__Given problem A__. In the passage on Washo clausal embedding, besides the split across attitude verbs, where else is the nominalization strategy found?
__Given problem B__. Please copy the records from the line with "The width and" through the end of the records, leaving the pictures out.

__Supplied text__.
We show moreover that the selection/adjunction distinction in (3)–(4) is language-wide in Washo, and is not limited to the aforementioned split across attitude verbs: the nominalization strategy in (3) is also found in internally headed relative clauses and event nominalizations, while the bare clausal embedding strategy in (4) is used in other types of adjunct clauses. The proposed analysis accounts for this, taking into consideration the difference in mood markers found in these clause types as well, by assimilating this distinction to the distribution of mood elsewhere in the language. These mood markers reflect differences in the semantics of the embedded clause, and mirror the patterns observed in further types of embedded clauses as well, supporting the proposed language-wide distinction in complementation vs. modification.

Broadly speaking, the overarching aim of this paper is to rethink the relationship between embedding verbs and the clauses they embed from a more global perspective of a given language, and to elucidate the distinction between complementation and modification as available modes of embedding. On the one hand, the Washo data provide new cross-linguistic support for several recent theories of clausal embedding and the composition of attitude ascriptions. On the other hand, we argue that the Washo pattern reveals that clausal embedding is not as uniform as previously claimed: in Washo, selection does play a role for some verbs, contra theories that do away with it altogether (Elliott 2016), but selection cannot explain everything either (Kastner 2015), as non-presuppositional verbs in Washo are intransitive and do not select at all. The emerging picture is thus one in which both the verb itself and the category of embedded material play a role in deriving presuppositionality effects, in line with proposals for example in Schulz (2003); Özyıldız (2017) and Bondarenko (2020).

Entries on finding words and elements:
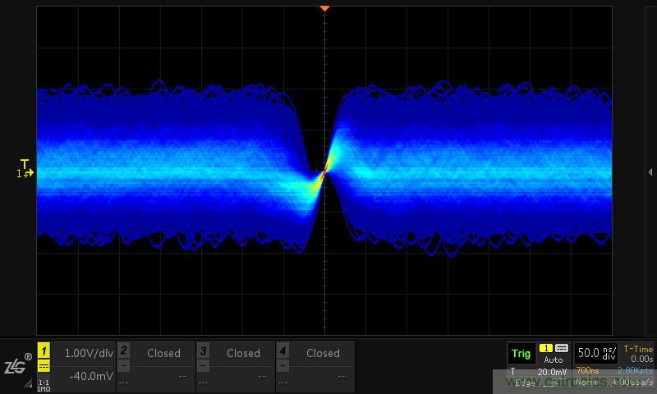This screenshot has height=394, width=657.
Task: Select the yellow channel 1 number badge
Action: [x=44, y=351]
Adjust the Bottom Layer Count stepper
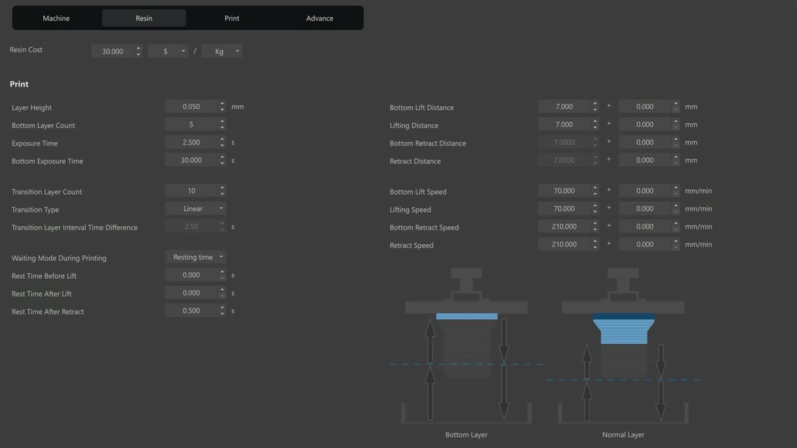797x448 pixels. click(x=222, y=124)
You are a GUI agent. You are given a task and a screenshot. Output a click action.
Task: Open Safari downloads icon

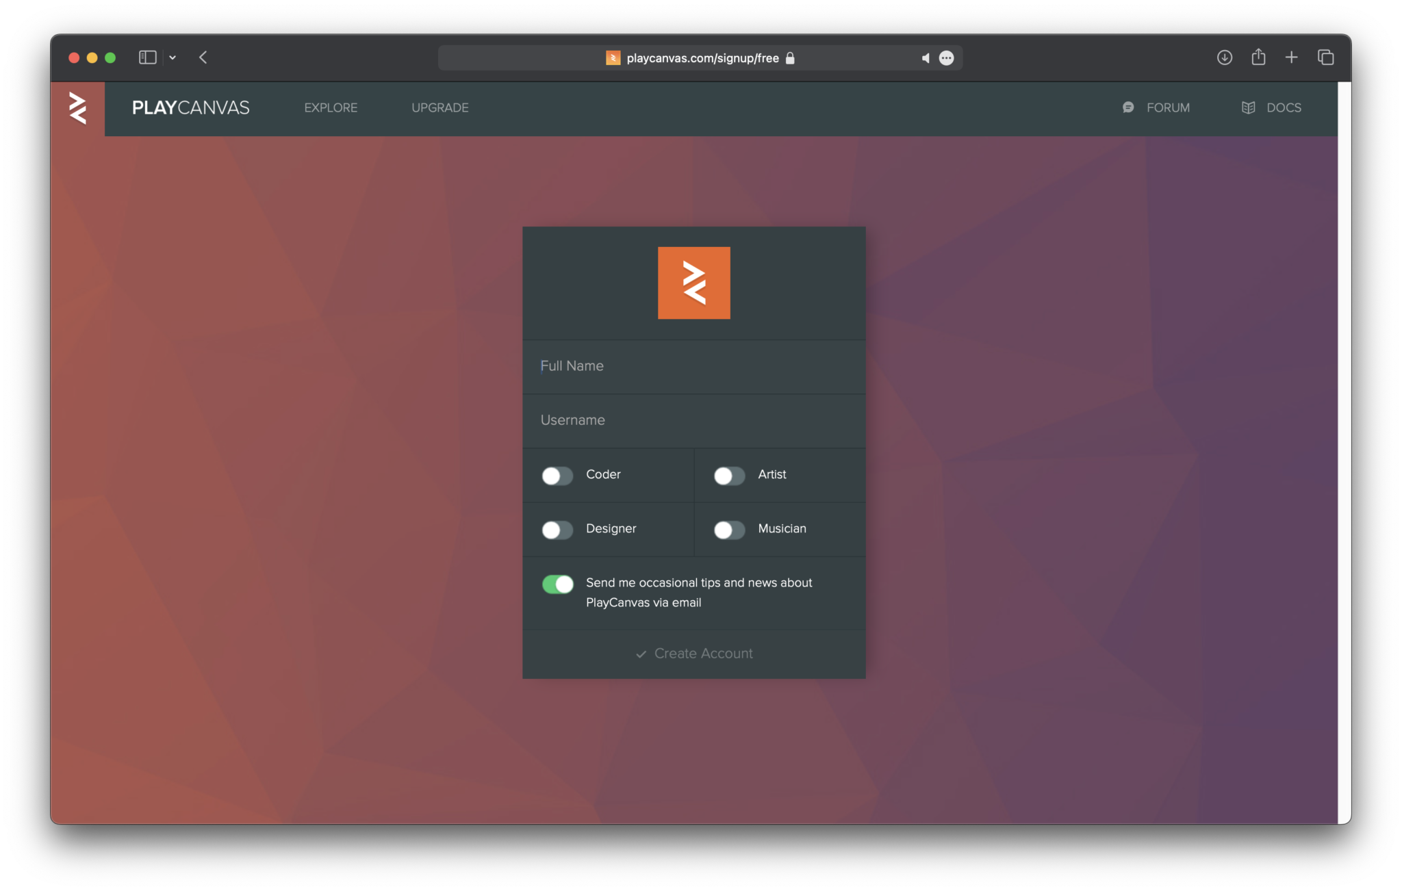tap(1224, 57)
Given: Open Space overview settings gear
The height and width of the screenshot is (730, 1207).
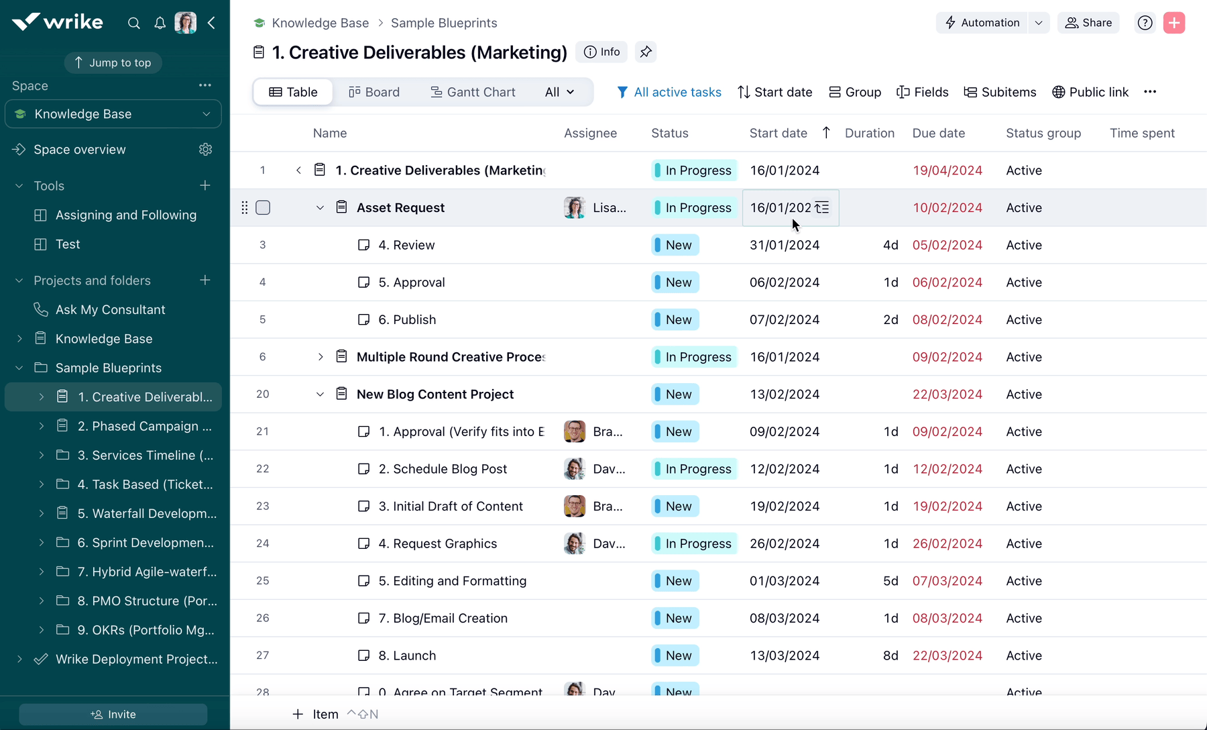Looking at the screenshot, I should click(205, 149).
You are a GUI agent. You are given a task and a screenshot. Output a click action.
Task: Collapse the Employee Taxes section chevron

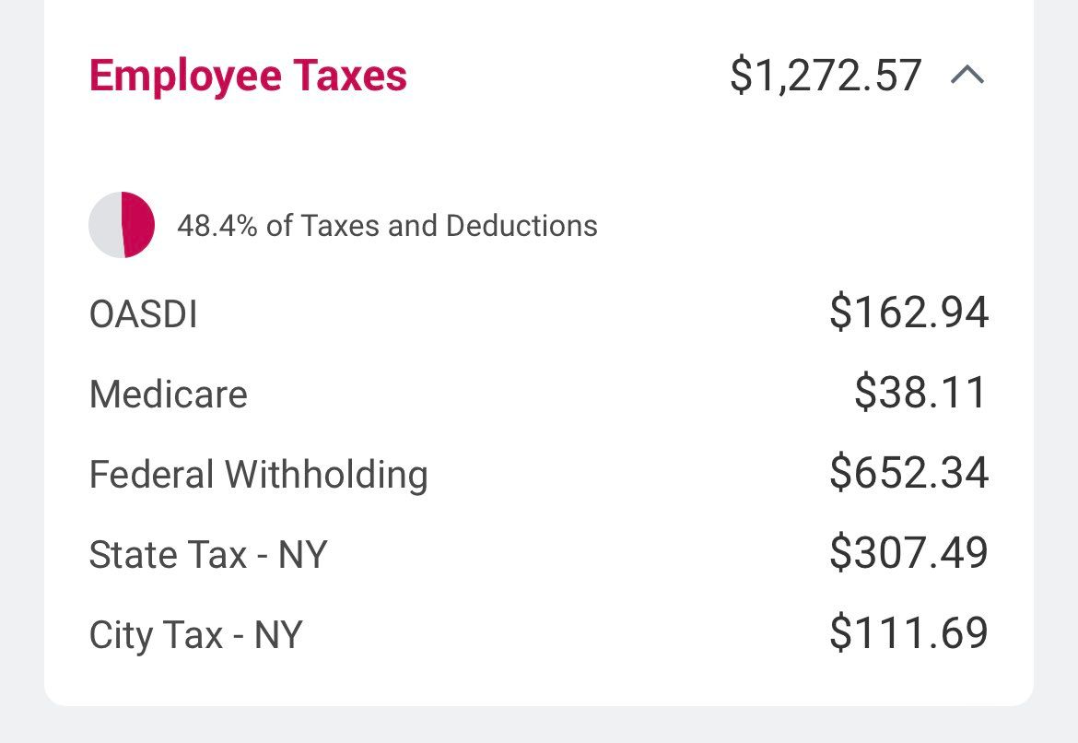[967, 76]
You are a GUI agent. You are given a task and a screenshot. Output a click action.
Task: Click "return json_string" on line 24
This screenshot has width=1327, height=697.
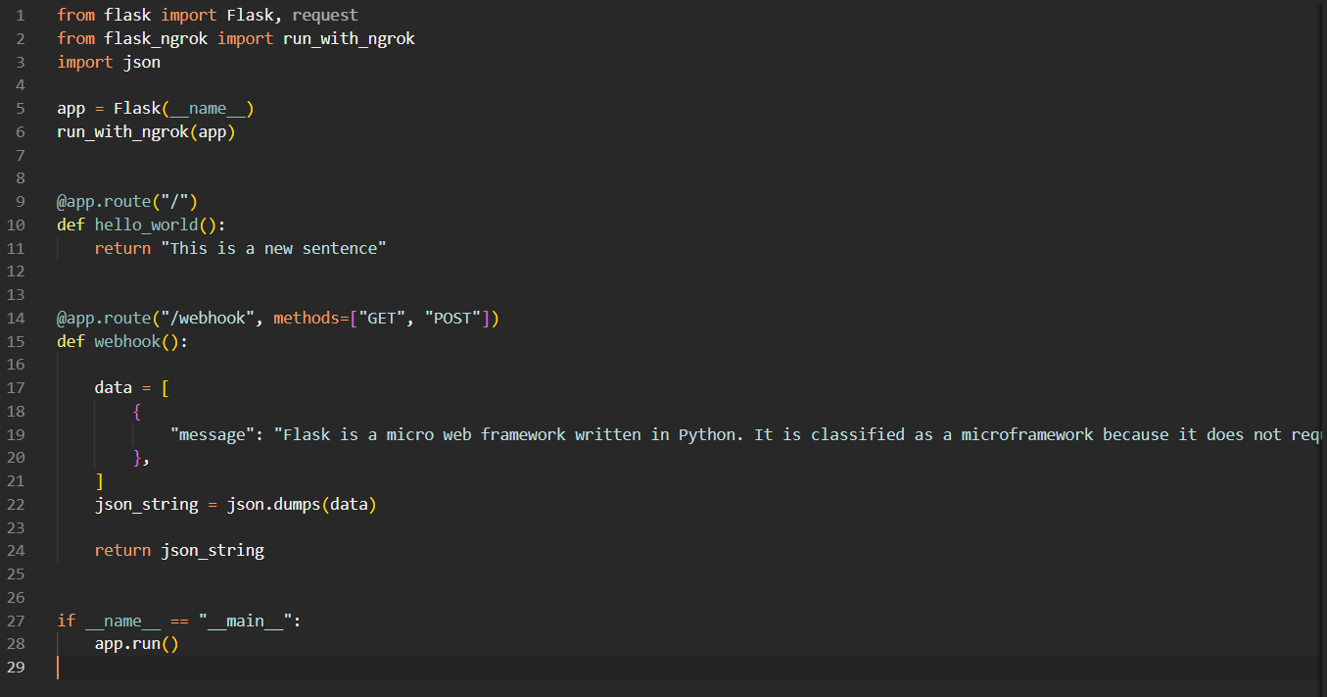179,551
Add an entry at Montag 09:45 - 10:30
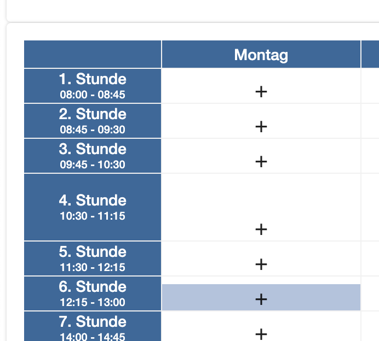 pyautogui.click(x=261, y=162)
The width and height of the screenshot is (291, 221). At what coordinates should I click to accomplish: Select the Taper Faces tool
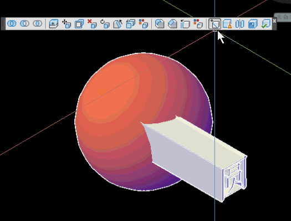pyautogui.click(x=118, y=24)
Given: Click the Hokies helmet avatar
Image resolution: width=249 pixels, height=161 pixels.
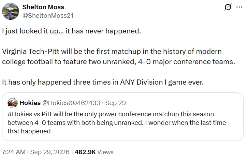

__Reply A__. It is found in internally headed relative clauses and event nominalizations.

__Reply B__.
The width and height of the screenshot is (291, 221). At what coordinates should I click to accomplish: Select the Taper Faces tool
pyautogui.click(x=118, y=24)
Given: Click the Hokies helmet avatar
Image resolution: width=249 pixels, height=161 pixels.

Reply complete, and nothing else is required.